EXERCISE GOAL
Answer with the exact lines of the following material from the one containing "Given: Expand the Single page load info" through the one containing "This screenshot has width=1810, height=884.", both end lines included.
BEGIN EXTRACTED ENTRIES
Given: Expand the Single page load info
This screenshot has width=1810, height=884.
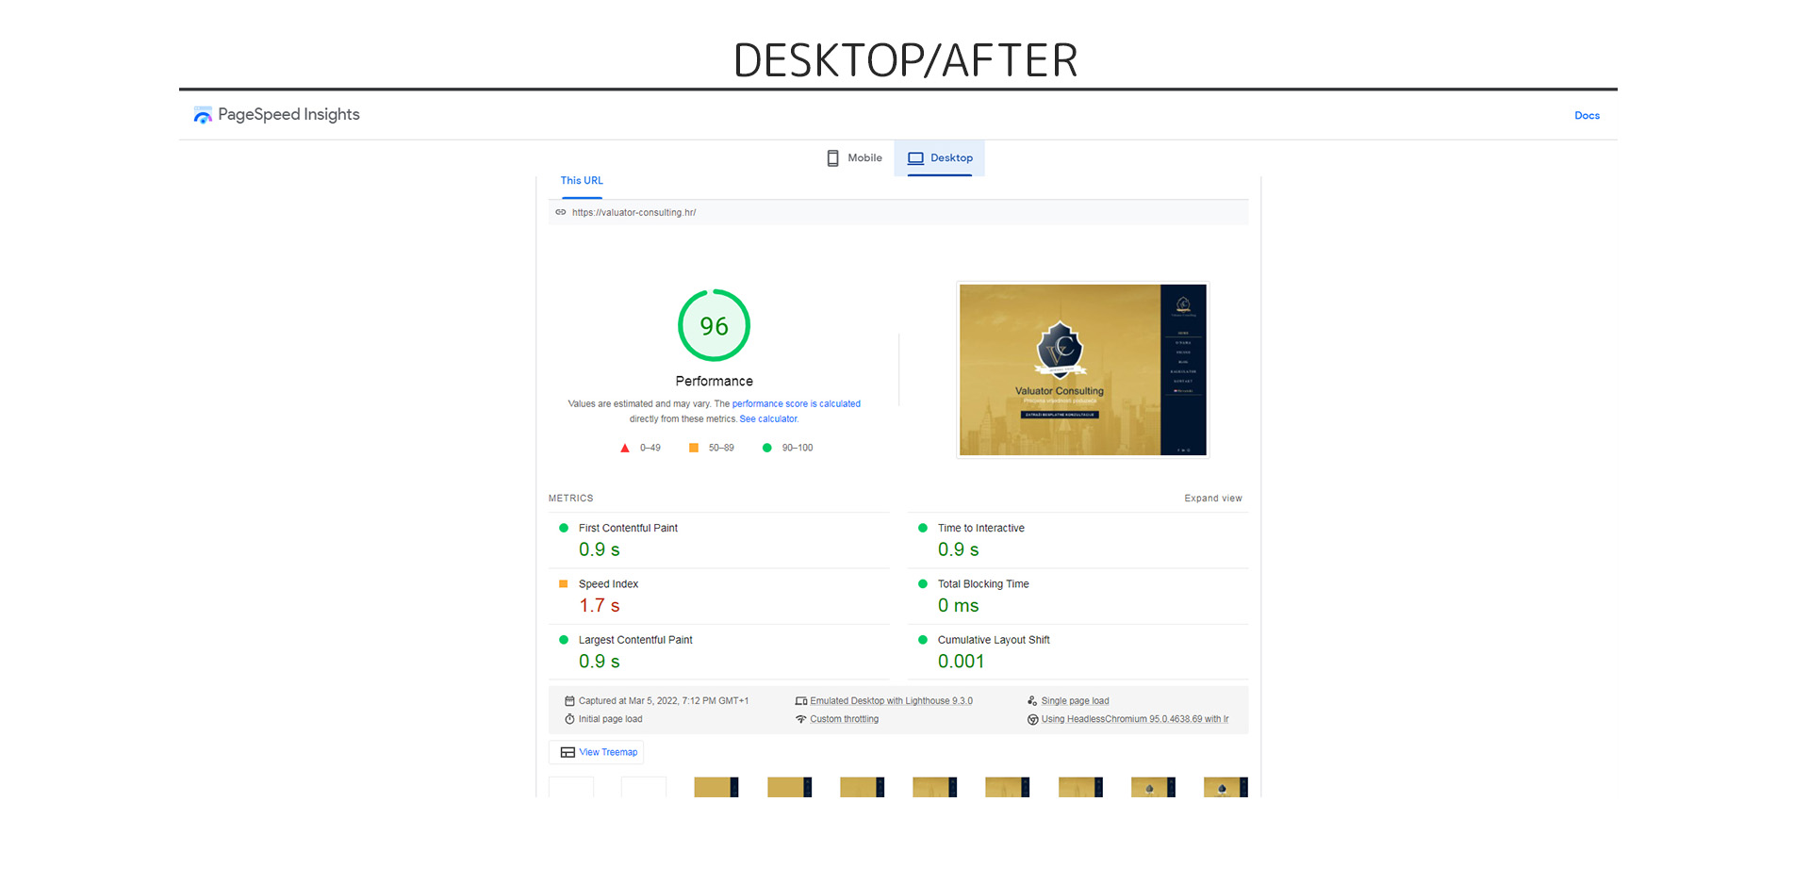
END EXTRACTED ENTRIES
BEGIN EXTRACTED ENTRIES
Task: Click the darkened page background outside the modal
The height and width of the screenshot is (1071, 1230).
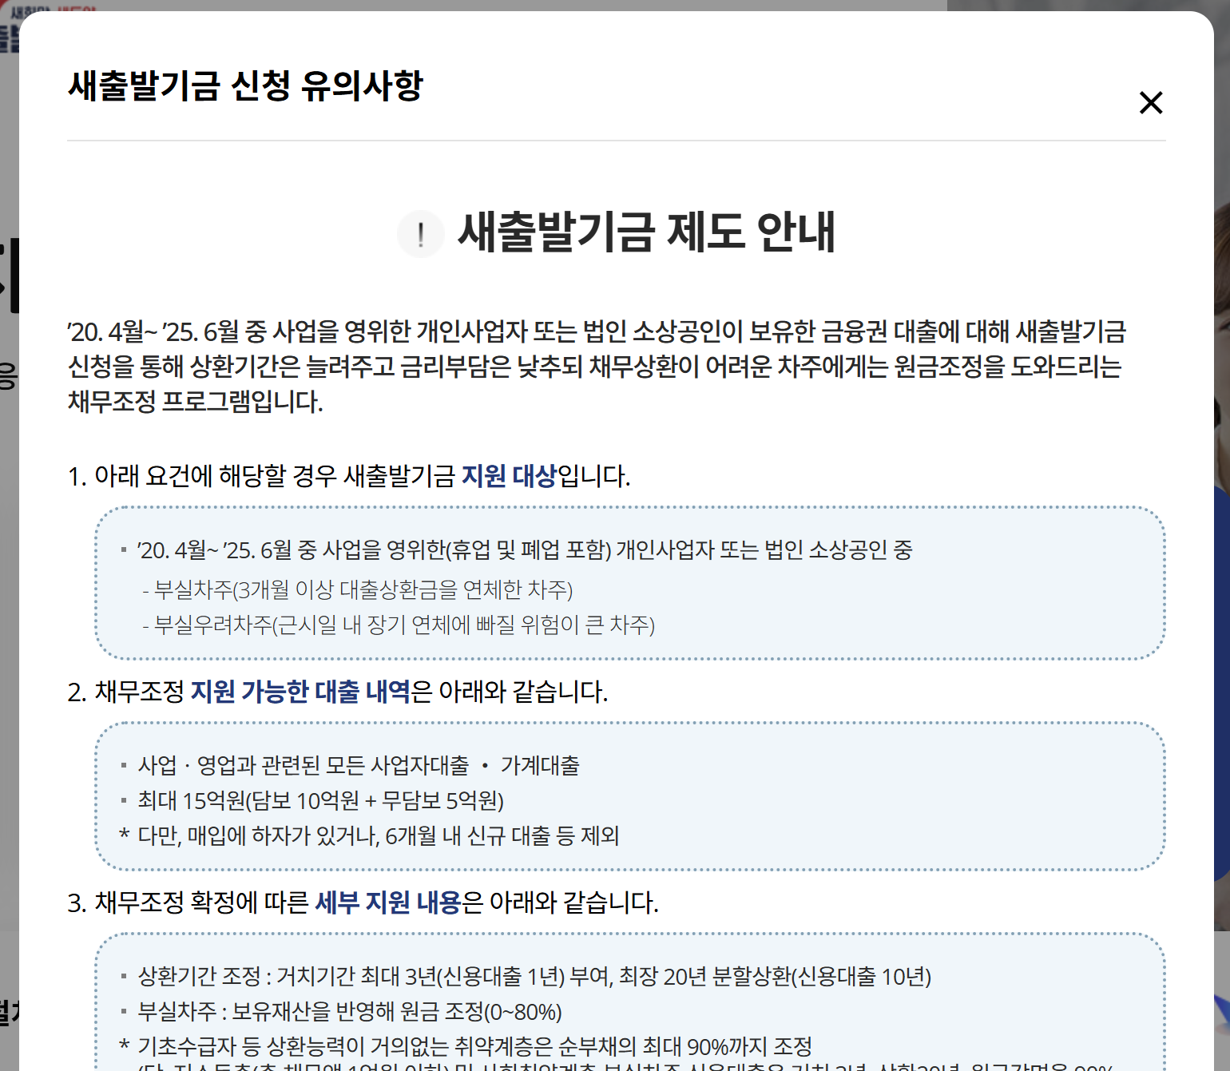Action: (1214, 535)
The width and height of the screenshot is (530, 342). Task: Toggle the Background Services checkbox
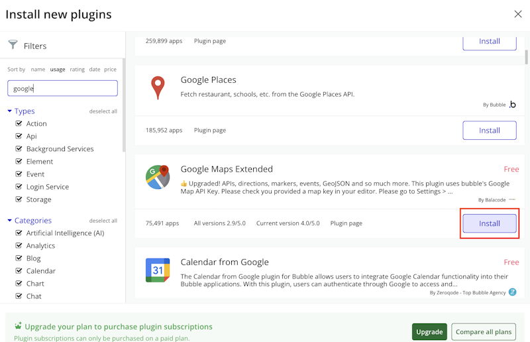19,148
END EXTRACTED ENTRIES
BEGIN EXTRACTED ENTRIES
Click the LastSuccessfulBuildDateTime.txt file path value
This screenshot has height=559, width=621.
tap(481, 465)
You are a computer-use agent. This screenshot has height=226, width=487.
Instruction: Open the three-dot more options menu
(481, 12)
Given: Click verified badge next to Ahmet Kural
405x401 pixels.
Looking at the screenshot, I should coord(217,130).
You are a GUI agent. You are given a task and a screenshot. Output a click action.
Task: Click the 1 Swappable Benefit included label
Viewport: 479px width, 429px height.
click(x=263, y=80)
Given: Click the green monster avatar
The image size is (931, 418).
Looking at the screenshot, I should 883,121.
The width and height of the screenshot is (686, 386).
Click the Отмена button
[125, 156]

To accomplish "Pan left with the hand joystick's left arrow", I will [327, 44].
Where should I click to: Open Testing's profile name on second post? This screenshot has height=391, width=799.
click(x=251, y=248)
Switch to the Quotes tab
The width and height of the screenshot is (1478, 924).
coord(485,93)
END EXTRACTED ENTRIES
RESULT OF THE TASK
Given: Expand the Single page load info
This screenshot has width=1810, height=884.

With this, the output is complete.